Chine politique

Les « quislings » qui ont aidé Pékin à écraser la campagne pro-démocratie de Hong Kong

juillet 1, 2022 Par Bizchine

Les « quislings » qui ont aidé Pékin à écraser la campagne pro-démocratie de Hong Kong. La Chine a récompensé certains des politiciens et fonctionnaires locaux qui ont soutenu sa campagne.

Jasper Tsang, l’une des personnalités politiques pro-Pékin les plus en vue de Hong Kong, admet avoir été secoué par le massacre de la place Tiananmen dans la capitale chinoise le 4 juin 1989.

Mais comme beaucoup d’autres loyalistes qui ont accueilli le président Xi Jinping dans l’ancienne colonie britannique jeudi, il ne s’oppose pas à la décision du gouvernement de Hong Kong d’interdire cette année une veillée annuelle aux chandelles pour les victimes de Tiananmen.

« À l’époque, je craignais surtout que la Chine ne tombe dans une période d’obscurité, mais ce ne fut pas le cas », a déclaré Tsang au Financial Times la semaine dernière. « Je connais personnellement quelqu’un qui a été touché par une balle perdue cette nuit de 1989 et qui est mort. Mais la Chine doit aller de l’avant. Devons-nous toujours regarder en arrière ? »

Xi a supervisé une répression sans précédent à Hong Kong au cours des deux dernières années, que le parti communiste chinois a fait valoir comme une réponse nécessaire et appropriée aux grandes manifestations antigouvernementales parfois violentes qui ont secoué la ville en 2019.

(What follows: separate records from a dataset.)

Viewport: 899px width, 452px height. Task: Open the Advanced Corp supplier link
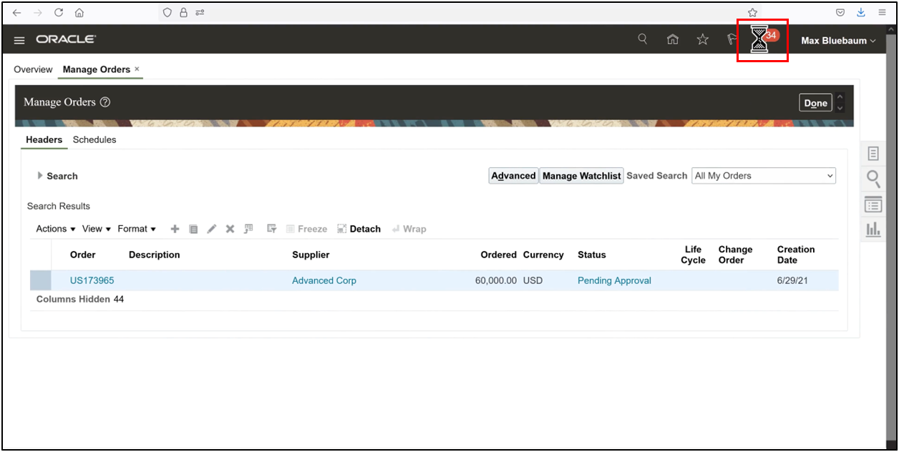(x=324, y=280)
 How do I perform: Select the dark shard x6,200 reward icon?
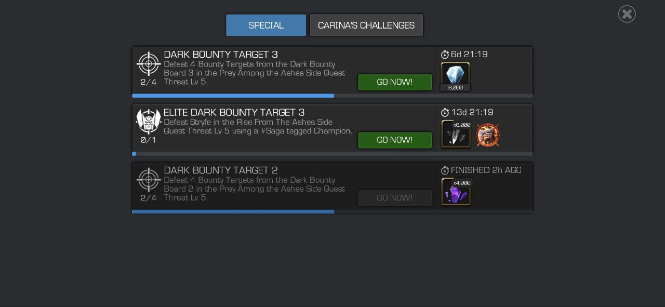point(456,135)
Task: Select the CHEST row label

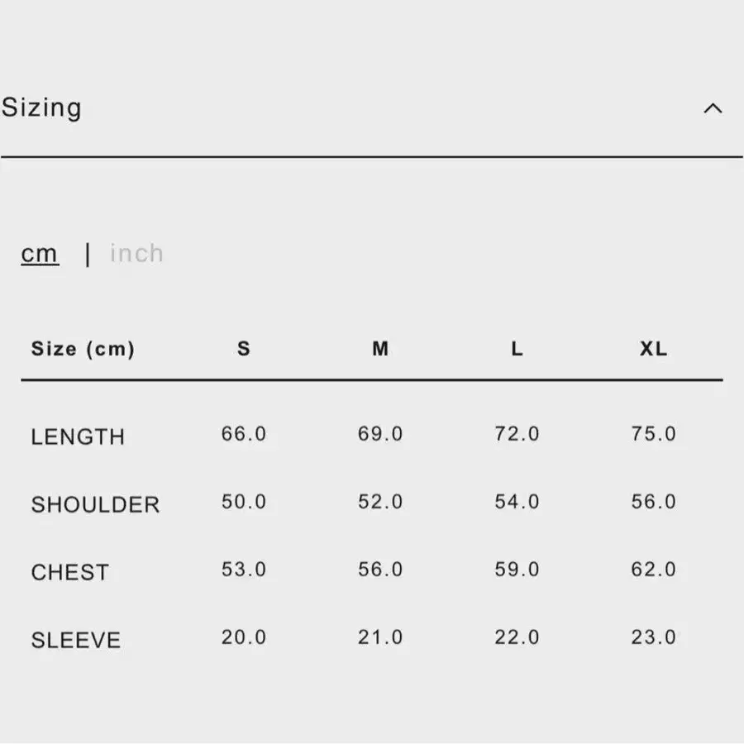Action: (70, 572)
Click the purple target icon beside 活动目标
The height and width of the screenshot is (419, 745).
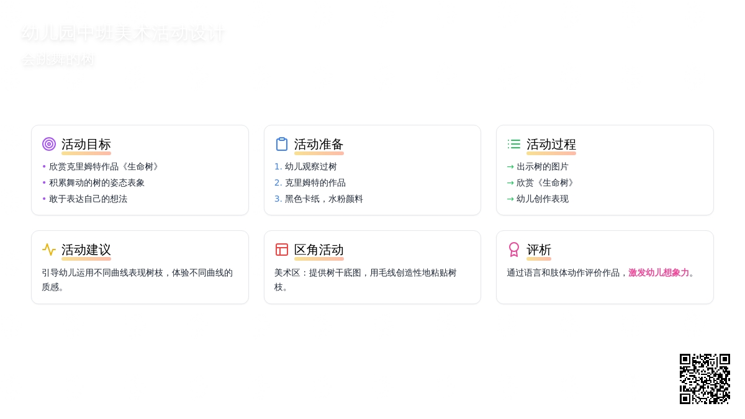(x=49, y=144)
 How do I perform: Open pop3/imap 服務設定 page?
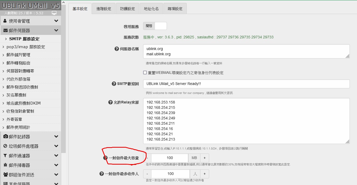26,47
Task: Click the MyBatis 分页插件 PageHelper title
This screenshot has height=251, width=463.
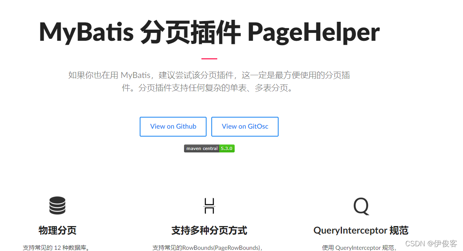Action: click(209, 32)
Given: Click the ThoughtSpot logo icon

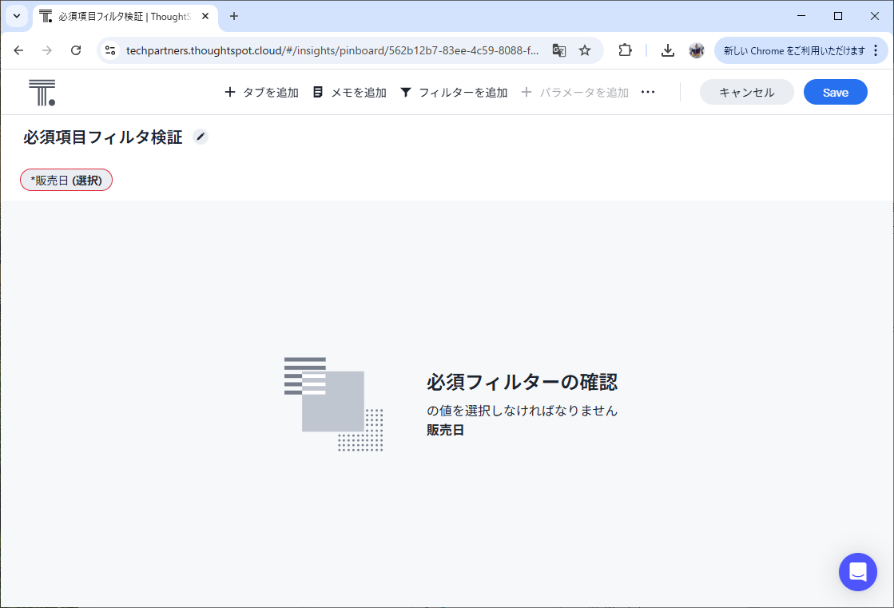Looking at the screenshot, I should [42, 93].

Mais Xi et le parti n’auraient pas pu le faire seuls. Ils ont eu besoin de l’aide de partisans comme Tsang, ainsi que de milliers de fonctionnaires, de policiers, de procureurs et de juges du gouvernement de Hong Kong pour écraser le mouvement pro-démocratique du territoire.

Pour Pékin, les personnes qui exécutent ses ordres à Hong Kong sont des « patriotes », dont l’un – John Lee – sera assermenté par Xi comme nouveau chef de l’exécutif de la ville vendredi. La cérémonie marquera également le 25e anniversaire de la reprise par la Chine de sa souveraineté sur le territoire en 1997.

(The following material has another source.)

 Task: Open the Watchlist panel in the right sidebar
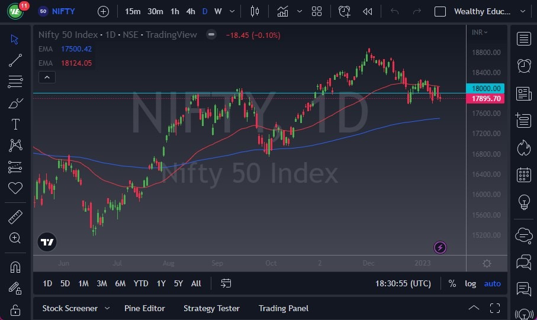click(523, 39)
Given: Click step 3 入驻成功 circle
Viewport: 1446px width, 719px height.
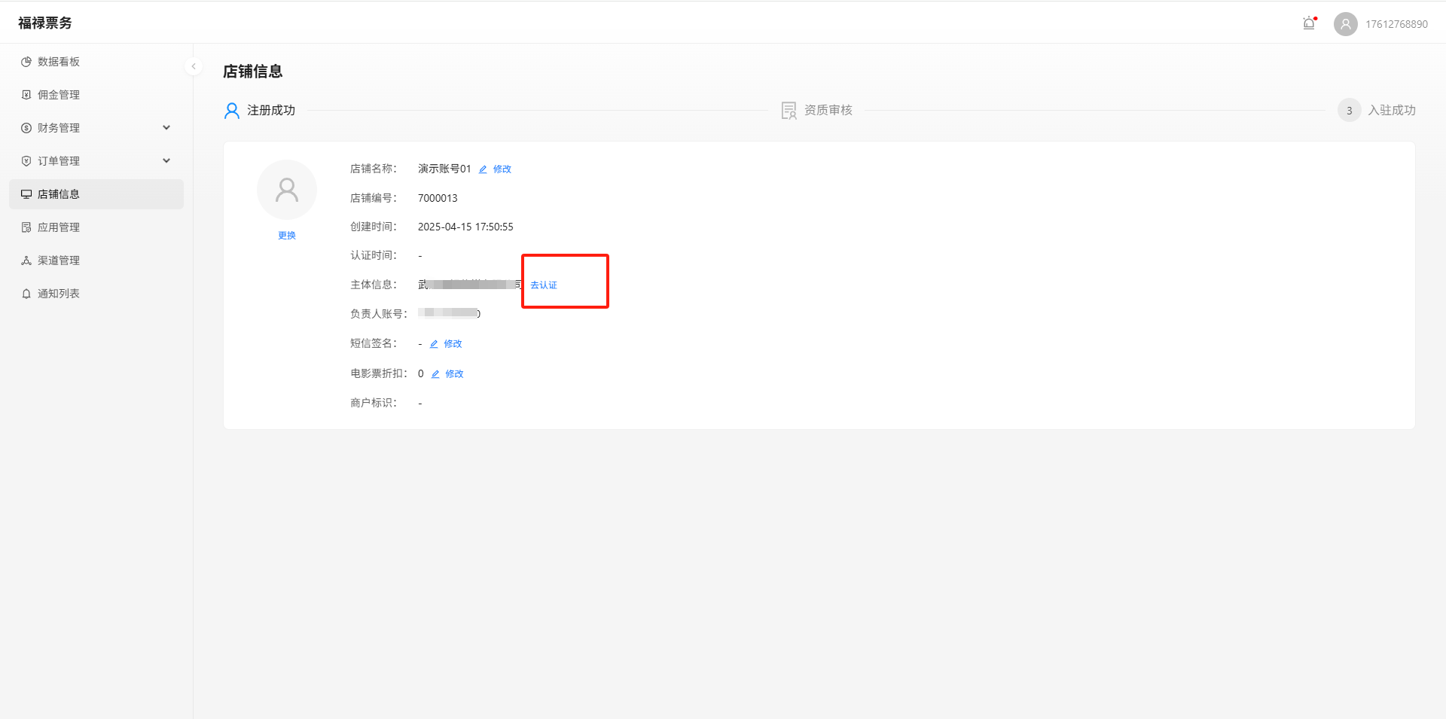Looking at the screenshot, I should pyautogui.click(x=1349, y=111).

Des patriotes tels que Lee et Chris Tang, respectivement secrétaire à la sécurité et commissaire de police adjoint pendant les manifestations, ont été richement récompensés pour leur loyauté. Tang a succédé à Lee au poste de secrétaire à la sécurité l’année dernière.

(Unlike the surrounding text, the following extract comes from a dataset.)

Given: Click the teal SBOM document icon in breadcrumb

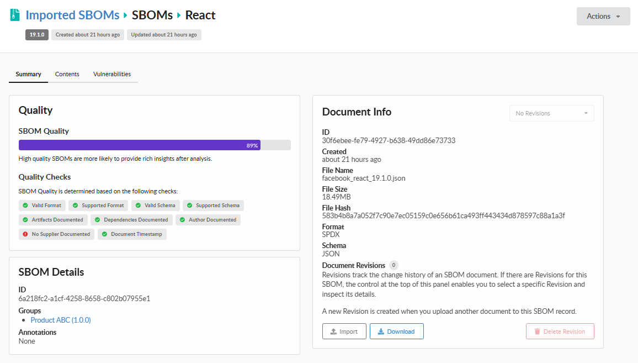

Mais pour ceux qui regrettent la disparition rapide de la culture politique libre et de la société civile dynamique de la ville après l’imposition par Xi d’une loi draconienne sur la sécurité nationale en juin 2020, les patriotes du président sont des quislings qui ont aidé et encouragé la destruction d' »un pays, deux systèmes ». L’arrangement était censé garantir une large autonomie et les libertés civiles de Hong Kong pendant au moins 50 ans.

La loi sur la sécurité nationale a, par exemple, annulé l’octroi auparavant routinier de la liberté sous caution aux personnes accusées de crimes non violents. En conséquence, la plupart des 47 militants pro-démocratie impliqués dans l’affaire de sécurité nationale la plus médiatisée de Hong Kong, qui tourne autour de leurs efforts pacifiques pour obtenir des sièges lors d’une élection législative, ont été emprisonnés pendant plus d’un an en attendant leur procès.

Cette pratique consistant à faire « disparaître » les militants politiques pendant des mois – et parfois des années – avant qu’ils ne soient officiellement condamnés et emprisonnés est une pratique courante dans le système judiciaire de la Chine continentale.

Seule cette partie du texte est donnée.